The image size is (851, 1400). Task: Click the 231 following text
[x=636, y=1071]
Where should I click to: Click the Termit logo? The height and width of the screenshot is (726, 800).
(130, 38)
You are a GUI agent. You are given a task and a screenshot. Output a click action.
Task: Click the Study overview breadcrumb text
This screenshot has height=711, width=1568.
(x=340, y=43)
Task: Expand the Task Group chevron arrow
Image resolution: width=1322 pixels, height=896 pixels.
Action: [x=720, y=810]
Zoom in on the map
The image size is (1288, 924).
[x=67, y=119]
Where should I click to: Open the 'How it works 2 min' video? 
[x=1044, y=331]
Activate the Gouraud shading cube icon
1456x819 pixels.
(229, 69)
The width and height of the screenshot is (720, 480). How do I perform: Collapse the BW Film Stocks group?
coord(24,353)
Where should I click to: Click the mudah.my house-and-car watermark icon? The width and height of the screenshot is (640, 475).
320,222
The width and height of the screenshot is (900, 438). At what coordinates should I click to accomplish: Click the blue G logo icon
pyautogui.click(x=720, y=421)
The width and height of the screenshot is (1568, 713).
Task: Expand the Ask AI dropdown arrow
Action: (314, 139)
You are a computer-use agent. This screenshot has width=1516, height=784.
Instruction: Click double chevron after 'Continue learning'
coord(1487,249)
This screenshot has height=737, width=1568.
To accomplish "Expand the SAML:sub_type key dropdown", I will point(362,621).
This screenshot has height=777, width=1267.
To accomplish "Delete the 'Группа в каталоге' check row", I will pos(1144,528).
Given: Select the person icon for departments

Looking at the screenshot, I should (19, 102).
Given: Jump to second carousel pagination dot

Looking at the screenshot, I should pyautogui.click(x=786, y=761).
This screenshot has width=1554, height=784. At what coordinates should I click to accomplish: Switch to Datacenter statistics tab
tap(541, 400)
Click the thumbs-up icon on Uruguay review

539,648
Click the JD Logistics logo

============================================================

**Aim of the exercise**
Copy the data above word for word, starting at the line that contains "Where should I click to: Click the mudah.my" and ending at the final line of the data.

**Result of this task**
Where should I click to: Click the mudah.my house-and-car watermark icon? The width and height of the screenshot is (640, 475).
320,222
The width and height of the screenshot is (900, 438). At what coordinates should I click to accomplish: Click the blue G logo icon
pyautogui.click(x=720, y=421)
The width and height of the screenshot is (1568, 713).
Task: Expand the Ask AI dropdown arrow
Action: (314, 139)
You are a computer-use agent. This screenshot has width=1516, height=784.
Instruction: Click double chevron after 'Continue learning'
coord(1487,249)
This screenshot has height=737, width=1568.
To accomplish "Expand the SAML:sub_type key dropdown", I will point(362,621).
This screenshot has height=777, width=1267.
To accomplish "Delete the 'Группа в каталоге' check row", I will pos(1144,528).
Given: Select the person icon for departments

Looking at the screenshot, I should (19, 102).
Given: Jump to second carousel pagination dot

Looking at the screenshot, I should pyautogui.click(x=786, y=761).
This screenshot has width=1554, height=784. At what coordinates should I click to accomplish: Switch to Datacenter statistics tab
tap(541, 400)
Click the thumbs-up icon on Uruguay review

539,648
Click the JD Logistics logo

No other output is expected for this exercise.